Thursday, December 30, 2010

He said/she said, and a modest proposal

It must be confusing to Neshaminy residents to figure out exactly what happened Tuesday night. School Board president Ritchie Webb says that, according to the state appointed mediator, the NFT was not willing to discuss health care. Teacher's union boss Louise Boyd says they were ready to discuss anything and everything. Yet no meeting took place.

It's hard to imagine how two sides can say they are ready to talk about the same things but somehow Tuesday's negotiation meeting never took place. Quoting from a famous movie, an editorial in today's Courier Times refers to it as a failure to communicate. Any way you look at it, this isn't the first time that both sides have had different stories about the exact same meeting. There is a possible solution to this, but I'll save that for later in this post.

Yesterday the NFT's PR firm issued a press release saying that one of the contributors to Tuesday's debacle was a "Blogosphere Sideshow" (sounds suspiciously like "freak show" to me), and that the board is being “Egged on by the teacher-bashing crowd whose venom up to now has been confined to blogs and websites" and that "the district’s negotiators conjured a confrontation that didn't exist, suggesting that teachers are unwilling to compromise.” Ms. Boyd then insisted that their history of negotiations demonstrates their willingness to compromise.

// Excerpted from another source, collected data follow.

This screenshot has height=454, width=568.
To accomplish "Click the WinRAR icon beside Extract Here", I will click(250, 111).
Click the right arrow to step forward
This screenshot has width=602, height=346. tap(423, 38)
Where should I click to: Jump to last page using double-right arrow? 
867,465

The press release also attempted to explain Boyd's comment to the Inquirer where she said the NFT would not be making concessions as a give-back to the community. According to their PR guru, "Boyd merely stated the belief of NFT members that it is not fair or equitable for the school district to expect teachers to take a cut in overall compensation when their duties and responsibilities are expanding."

But isn't a net reduction in overall compensation exactly what the board and community are looking for? Teachers haven't been asked to take a pay cut or freeze, but they have been asked to start kicking in for health care premiums, and to give up some of the exorbitant benefits they've enjoyed like a $27.5k retirement perk or a very liberal salary step plan. The NFT sees these as cuts while the board/public view it as bringing our costs into line with other districts.

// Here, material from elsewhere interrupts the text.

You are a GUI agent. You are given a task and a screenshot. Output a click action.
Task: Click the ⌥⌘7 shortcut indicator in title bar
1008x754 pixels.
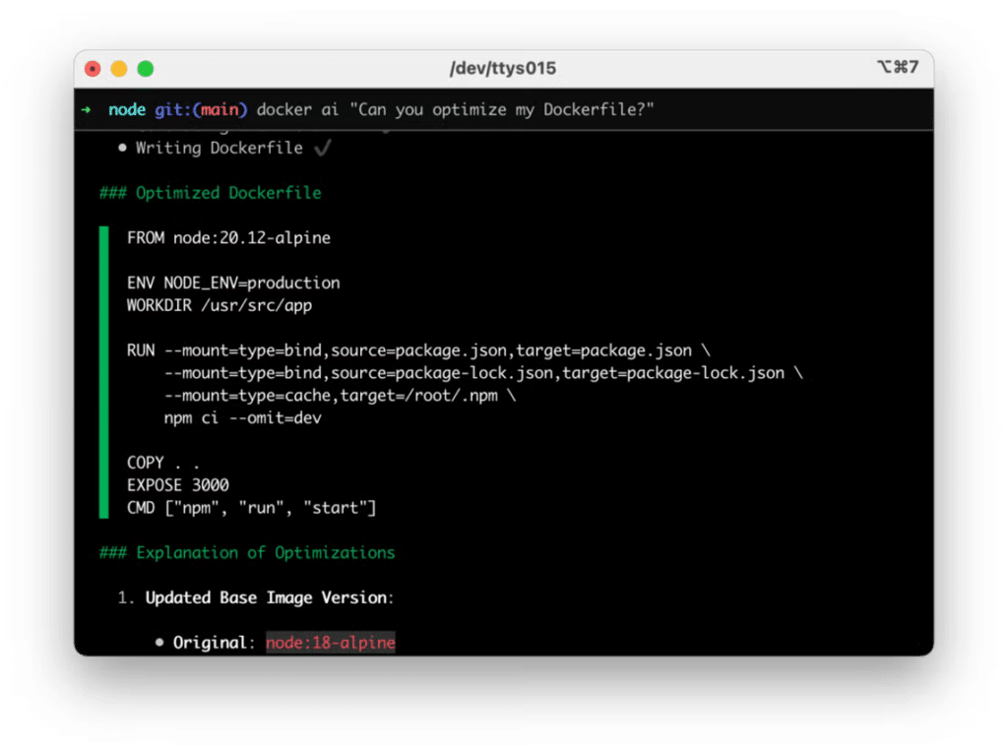[x=896, y=68]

Next year's Act 1 inflationary limit is 1.4%, which means roughly $1.6 million to our budget - that is how much we can increase tax millage in Neshaminy next school year without a referendum. I seriously doubt a referendum would pass, so that doesn't leave us with many options. Either we find ways to reduce our greatest cost driver - labor, or we start cutting student programs. And as you've heard me say time and time again, I am not prepared to do the latter.

So where do we go from here? My suggestion is that we schedule another meeting but let's agree on the agenda prior to the meeting. The agenda should be an official document that is made available to the public so there can be no doubt what is to be discussed. And that leads me to the last point I want to make - how to avoid any more he said/she said incidents . . .

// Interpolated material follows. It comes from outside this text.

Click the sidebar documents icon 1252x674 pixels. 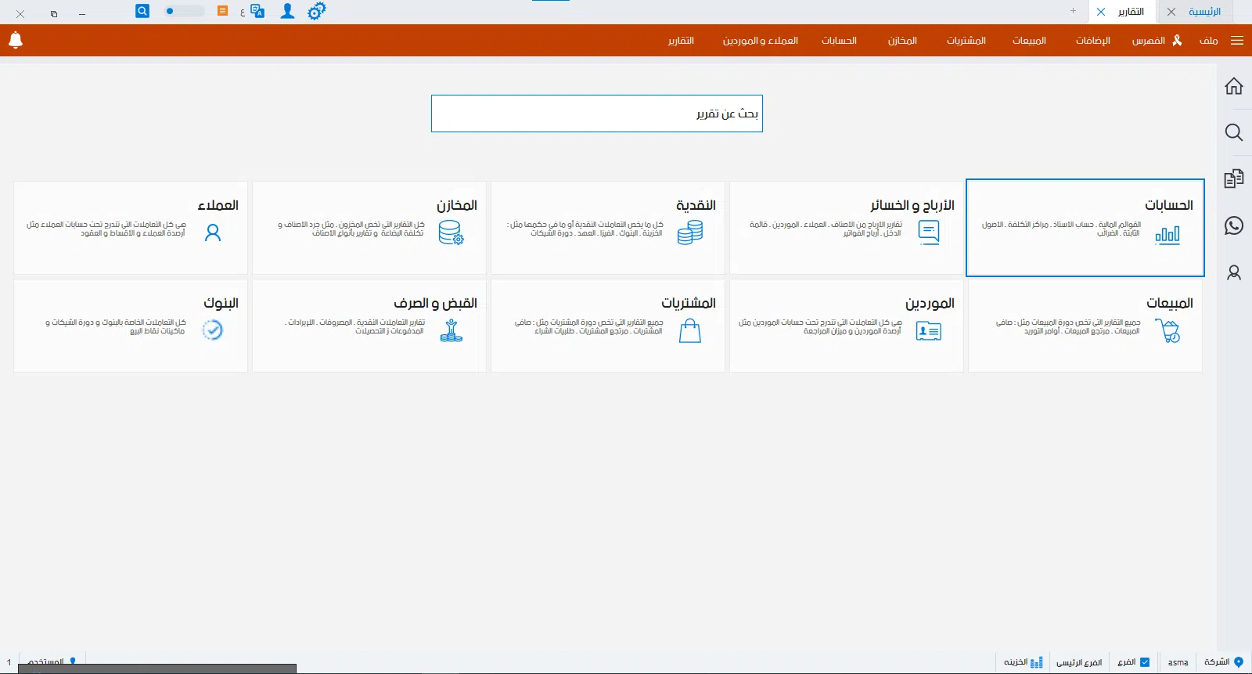tap(1234, 179)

Up until now, I believed that negotiations should take place in private with public updates following afterwards. It's been nearly three years and that hasn't worked, not at all. So now I believe it is time we open up negotiations to the public. I would like to see a small group of observers, including 3 random members of the public and a Courier Times reporter, be invited to all future negotiations. The panel can only observe the proceedings and are not allowed to comment during. However, all are free to speak publicly about what they observed.

Don't get too excited about this idea because it won't likely happen. Even if my fellow board members liked the concept, I'm not so sure that the state mediator or NFT would agree.

So 2010 will end the same way the previous two years did - no progress. Maybe if both sides can agree to change how we negotiate, perhaps 2011 might hold a chance for change.